Looking inside the AFN box, one discovers another box: the Financial Solutions Alliance (FSA), an elite group of financial service providers collaborating to meet the needs of both individual and corporate clients. According to Villanueva, the goal of FSA is to provide clients with the best legal, tax, banking and other specialists available.

Members of the FSA include the national business-law firm Greenberg Traurig, the tax compliance and consulting firm WTAS and the investment banking firm Houlihan Lokey. Ellen notes that his clients pay the other firms directly. American Financial Network takes no fees in this process.

Another box inside AFN's network is the Collaborative Services Platform (CSP), which serves as a teacher and coach for planners navigating the middle market of private and public companies and their owners or executives. The relationship usually begins with a two-day CSP summit, where attendees share profiles of their practices with the group and learn from specialists in private-placement variable universal life insurance (PPVUL), real estate, executive benefits, captive insurance programs, roll-ups, investment banking, and tax and exit planning. The sessions, which are limited to 30 participants, offer continuing education credit for CFP designees.

 

KIDS AND PHILANTHROPY

Ellen's interests aren't limited to companies and their employees. The father of five also runs a finance blog for children, www.KidsFinanceCoach.com. The site features interactive programs that teach kids (and their parents) everything from the basics to more advanced subjects. There are also coloring pages, activities using calculators, money-savvy piggy banks and links for parents wanting to raise socially conscious kids.
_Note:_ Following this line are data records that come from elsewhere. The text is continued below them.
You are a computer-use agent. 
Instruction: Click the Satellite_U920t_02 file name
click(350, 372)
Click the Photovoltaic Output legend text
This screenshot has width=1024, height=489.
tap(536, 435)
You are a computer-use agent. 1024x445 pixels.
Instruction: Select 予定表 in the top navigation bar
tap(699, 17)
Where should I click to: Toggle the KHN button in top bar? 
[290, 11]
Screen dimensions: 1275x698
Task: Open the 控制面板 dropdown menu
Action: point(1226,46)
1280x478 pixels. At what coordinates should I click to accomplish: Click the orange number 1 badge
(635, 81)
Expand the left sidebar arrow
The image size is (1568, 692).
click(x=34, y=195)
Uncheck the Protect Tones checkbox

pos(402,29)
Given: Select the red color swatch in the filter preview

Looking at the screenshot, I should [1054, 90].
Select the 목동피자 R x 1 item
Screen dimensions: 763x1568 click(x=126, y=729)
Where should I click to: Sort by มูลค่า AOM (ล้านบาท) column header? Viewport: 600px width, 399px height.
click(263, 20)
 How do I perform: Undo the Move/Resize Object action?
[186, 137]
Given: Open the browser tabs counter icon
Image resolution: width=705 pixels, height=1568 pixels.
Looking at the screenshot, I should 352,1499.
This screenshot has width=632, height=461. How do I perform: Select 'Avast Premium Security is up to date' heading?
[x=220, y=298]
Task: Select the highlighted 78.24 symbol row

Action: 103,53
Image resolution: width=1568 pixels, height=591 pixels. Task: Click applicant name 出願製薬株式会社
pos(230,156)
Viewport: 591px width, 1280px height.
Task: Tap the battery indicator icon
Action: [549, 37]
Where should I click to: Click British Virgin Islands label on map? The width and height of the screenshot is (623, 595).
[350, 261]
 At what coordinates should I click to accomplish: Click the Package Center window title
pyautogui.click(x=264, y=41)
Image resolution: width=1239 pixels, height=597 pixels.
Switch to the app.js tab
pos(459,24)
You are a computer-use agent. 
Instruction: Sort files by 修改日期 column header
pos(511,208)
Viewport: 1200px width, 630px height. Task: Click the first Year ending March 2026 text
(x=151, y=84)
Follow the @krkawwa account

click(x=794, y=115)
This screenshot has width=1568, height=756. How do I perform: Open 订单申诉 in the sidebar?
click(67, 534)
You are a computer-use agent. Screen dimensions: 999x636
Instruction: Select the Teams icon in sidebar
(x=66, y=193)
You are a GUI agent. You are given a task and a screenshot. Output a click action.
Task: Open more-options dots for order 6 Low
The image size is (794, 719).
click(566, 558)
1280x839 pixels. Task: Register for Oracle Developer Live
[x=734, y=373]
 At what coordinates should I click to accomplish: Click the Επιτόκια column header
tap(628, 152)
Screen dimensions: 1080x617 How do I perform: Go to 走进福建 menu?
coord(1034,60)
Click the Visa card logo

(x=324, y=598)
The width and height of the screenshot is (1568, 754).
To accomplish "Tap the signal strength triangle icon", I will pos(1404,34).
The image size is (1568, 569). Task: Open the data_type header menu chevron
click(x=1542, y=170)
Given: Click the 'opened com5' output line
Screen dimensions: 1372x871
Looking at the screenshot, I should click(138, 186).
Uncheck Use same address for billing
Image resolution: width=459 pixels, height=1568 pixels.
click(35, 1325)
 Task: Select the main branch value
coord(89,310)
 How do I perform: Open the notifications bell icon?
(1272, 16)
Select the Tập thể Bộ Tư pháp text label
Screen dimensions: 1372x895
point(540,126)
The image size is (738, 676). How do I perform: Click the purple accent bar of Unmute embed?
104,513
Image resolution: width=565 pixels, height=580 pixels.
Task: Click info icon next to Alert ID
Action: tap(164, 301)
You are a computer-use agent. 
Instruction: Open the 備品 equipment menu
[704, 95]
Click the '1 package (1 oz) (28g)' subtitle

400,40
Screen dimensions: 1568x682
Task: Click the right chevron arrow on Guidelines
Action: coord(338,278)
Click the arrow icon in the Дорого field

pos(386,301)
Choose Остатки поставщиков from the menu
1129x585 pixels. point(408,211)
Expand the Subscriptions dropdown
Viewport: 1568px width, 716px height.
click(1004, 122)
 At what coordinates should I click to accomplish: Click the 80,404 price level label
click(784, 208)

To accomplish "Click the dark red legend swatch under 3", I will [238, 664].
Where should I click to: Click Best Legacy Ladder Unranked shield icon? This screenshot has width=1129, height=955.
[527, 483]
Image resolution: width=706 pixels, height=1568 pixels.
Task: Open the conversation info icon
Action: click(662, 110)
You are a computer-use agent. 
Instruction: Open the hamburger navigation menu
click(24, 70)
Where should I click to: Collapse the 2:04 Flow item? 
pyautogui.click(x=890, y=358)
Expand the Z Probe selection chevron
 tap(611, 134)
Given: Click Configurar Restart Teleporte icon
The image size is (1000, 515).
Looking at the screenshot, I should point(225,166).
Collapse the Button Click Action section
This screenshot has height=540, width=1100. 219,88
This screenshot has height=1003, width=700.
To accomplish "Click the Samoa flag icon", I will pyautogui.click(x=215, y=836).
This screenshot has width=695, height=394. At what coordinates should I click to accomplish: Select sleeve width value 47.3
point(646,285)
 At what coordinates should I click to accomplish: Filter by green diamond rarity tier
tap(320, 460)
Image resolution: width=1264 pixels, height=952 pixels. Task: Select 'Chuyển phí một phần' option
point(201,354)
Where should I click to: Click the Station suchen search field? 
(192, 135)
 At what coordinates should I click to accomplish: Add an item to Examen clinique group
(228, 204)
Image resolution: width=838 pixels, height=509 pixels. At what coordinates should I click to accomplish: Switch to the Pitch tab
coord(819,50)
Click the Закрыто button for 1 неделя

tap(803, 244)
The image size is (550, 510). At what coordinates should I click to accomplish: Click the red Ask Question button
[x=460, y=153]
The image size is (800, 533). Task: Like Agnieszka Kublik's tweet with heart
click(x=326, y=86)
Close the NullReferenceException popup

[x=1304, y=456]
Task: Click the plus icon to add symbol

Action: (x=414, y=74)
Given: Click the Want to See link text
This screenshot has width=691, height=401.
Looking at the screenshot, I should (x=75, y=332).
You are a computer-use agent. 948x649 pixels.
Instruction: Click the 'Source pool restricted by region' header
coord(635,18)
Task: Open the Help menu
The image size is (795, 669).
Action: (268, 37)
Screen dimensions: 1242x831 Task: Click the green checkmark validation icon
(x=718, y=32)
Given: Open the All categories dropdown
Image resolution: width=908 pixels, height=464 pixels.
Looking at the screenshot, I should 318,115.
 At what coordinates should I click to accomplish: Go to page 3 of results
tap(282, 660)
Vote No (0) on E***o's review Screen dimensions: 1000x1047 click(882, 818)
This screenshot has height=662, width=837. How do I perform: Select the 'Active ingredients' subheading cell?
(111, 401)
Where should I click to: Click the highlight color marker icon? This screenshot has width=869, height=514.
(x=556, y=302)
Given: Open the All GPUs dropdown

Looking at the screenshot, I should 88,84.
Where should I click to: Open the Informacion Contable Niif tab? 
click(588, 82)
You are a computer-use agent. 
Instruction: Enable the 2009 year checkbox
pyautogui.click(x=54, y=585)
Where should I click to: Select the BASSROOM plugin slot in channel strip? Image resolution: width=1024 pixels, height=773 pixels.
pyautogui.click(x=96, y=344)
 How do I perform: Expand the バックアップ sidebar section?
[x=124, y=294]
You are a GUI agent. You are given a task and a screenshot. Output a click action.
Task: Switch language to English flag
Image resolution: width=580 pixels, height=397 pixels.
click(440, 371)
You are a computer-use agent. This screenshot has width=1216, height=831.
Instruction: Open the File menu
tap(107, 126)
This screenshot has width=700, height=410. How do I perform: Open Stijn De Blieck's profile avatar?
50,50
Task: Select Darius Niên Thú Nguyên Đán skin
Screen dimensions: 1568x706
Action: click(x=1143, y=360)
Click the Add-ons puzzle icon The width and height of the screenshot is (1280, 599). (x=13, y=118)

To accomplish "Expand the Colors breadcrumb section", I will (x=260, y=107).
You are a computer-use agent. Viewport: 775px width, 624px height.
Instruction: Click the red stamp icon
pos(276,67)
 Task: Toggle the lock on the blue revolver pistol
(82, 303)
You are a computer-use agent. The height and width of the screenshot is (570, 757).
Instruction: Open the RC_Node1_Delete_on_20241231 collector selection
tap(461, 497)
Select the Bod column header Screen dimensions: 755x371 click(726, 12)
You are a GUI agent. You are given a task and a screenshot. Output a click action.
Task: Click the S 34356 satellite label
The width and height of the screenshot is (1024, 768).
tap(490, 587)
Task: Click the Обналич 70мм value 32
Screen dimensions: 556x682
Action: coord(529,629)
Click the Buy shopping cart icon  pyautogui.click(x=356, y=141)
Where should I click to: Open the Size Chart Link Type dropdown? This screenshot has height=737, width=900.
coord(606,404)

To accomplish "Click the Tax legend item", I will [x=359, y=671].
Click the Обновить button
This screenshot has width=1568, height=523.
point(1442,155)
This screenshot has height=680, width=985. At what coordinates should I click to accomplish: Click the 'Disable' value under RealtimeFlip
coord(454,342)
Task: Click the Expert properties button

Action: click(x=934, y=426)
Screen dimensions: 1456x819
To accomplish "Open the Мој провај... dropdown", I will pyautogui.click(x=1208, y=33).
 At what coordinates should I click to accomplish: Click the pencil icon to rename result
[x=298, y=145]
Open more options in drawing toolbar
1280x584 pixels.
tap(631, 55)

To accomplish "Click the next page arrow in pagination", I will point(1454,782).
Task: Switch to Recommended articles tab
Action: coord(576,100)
When it comes to philanthropy, Ellen practices what he preaches. In 2009, he won the Community Leadership Award in Mentoring Excellence from Investment News for his Turn Kindness On, an organization that fosters community involvement and social responsibility in children. "There are two classes of charitable planning: tax-related charitable planning and true philanthropic planning," Ellen says. "The best situation is where the two marry each other."

With so many strategic boxes in his grasp, Ellen is clearly a man with a plan. We can only wait to see what he comes up with next.

 Jim Grote, CFP, contributes regularly to Financial Planning

 

Brett Ellen

American Financial Network

 

Credentials:

CFP; 27 years at the firm he built with his father

 

Assets under management:

$1 billion+

 

My Opinion: "There are two kinds of charitable planning: tax- related charitable planning and true philanthropic planning. The best situation, of course, is where the two marry each other."